Dopo otto anni ritrovati i pezzi d’antiquariato rubati a Palazzo Carducci

Dopo otto anni ritrovati i pezzi d’antiquariato rubati a Palazzo Carducci L’ingresso nell’atrio di Palazzo Carducci
25
Ott

Pezzi d’antiquariato del valore di centomila euro sono stati recuperati dai carabinieri del nucleo Tutela Patrimonio Culturale di Bari che hanno operato insieme con i carabinieri della Compagnia di Taranto. Sono state le dichiarazioni di un “mercante d’arte” di origine tarantina a indirizzare i militari nella sua tenuta, ubicata nella periferia di Statte in un antico casolare, dove hanno ritrovato mobili e quadri di particolare pregio,  riconducibili al periodo compreso tra il diciassettesimo ed il diciannovesimo secolo, rubati nel 2008 nel palazzo “Artenisio – Carducci”. E’ una dimora nobiliare risalente agli inizi del 1600, ubicata nella città vecchia di Taranto, di proprietà del Comune.
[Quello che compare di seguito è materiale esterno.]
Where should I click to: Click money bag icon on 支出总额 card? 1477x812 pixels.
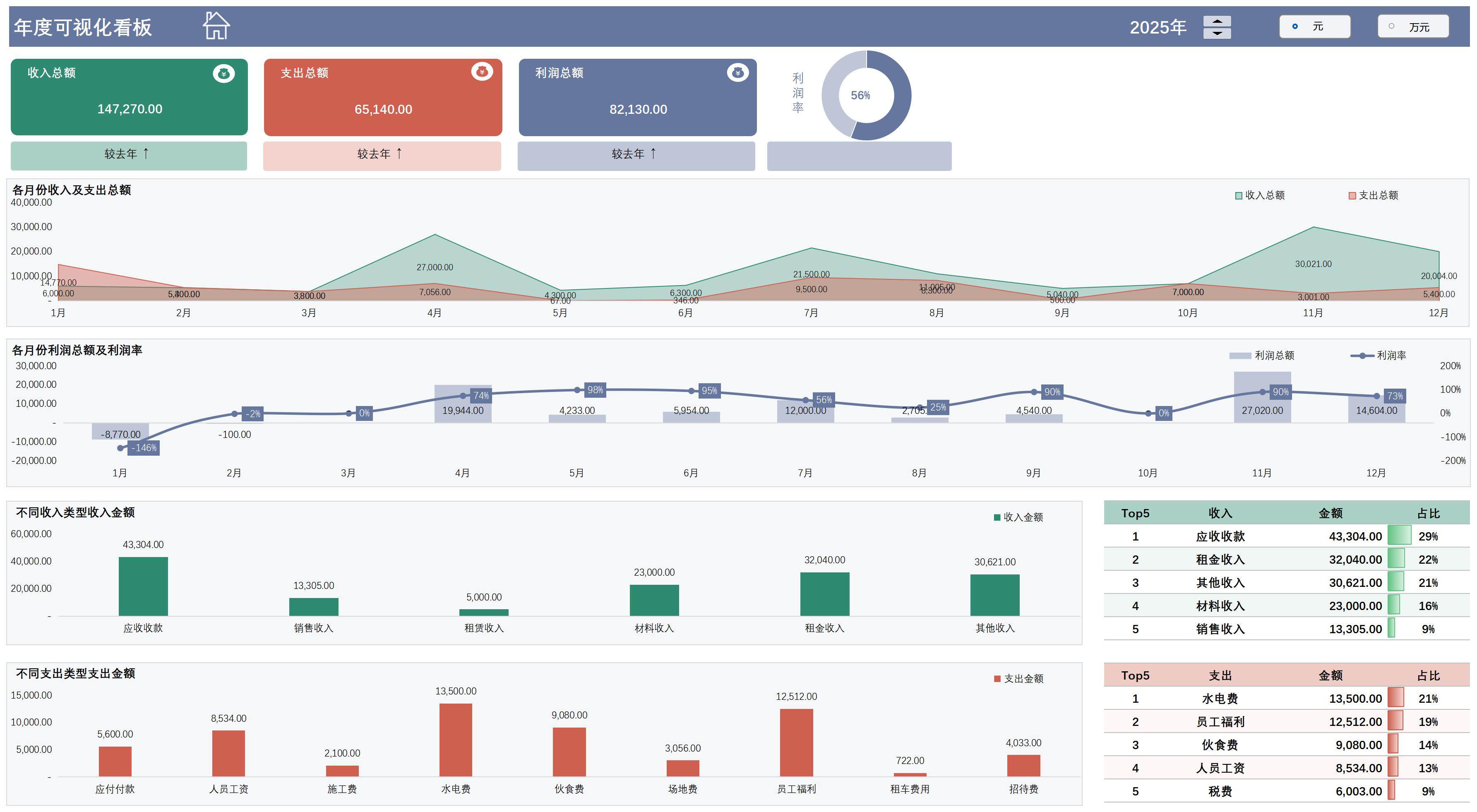482,72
I carabinieri hanno trovato nel casolare un quadro ad olio su tela rappresentante “giocatori di golf”, uno scrittoio a rullo eseguito con varie essenze a cinque cassetti, un tavolino in noce stile liberty a più piani con porcellana decorata, un orologio ottocentesco in fusione di bronzo dorato con struttura sovrastata da “fanciullo che suona la lira” ed uno specchio risalente al diciassettesimo secolo con cornice in legno dorata, intagliata, ornata da motivi fogliati. Nel corso della perquisizione e di ulteriori sopralluoghi hanno  rinvenuto anche due ritratti ovali rappresentanti un uomo ed una donna con cornice in oro, sei poltrone risalente al diciassettesimo secolo, due poltrone stile “Luigi XV”, due candelieri in bronzo, un vaso cinese antico ed una sedia risalente al diciottesimo secolo. Gli accertamenti effettuati sui pezzi d’antiquariato hanno consentito di appurare che i pezzi, tutti trafugati dal palazzo nobiliare tarantino, risultano inseriti nella banca dati nazionale degli oggetti d’arte rubati. Tutto il materiale rinvenuto è stato sottoposto a sequestro da parte dei carabinieri in attesa degli esiti delle ulteriori attività d’indagine finalizzate a fare luce sugli autori del furto di otto anni fa.  Il mercante è stato deferito in stato di libertà alla Procura della Repubblica di Taranto poiché ritenuto responsabile del reato di ricettazione. Intanto, alcuni giorni dopo, è stato ritrovato ancora un pezzo trafugato dal Palazzo.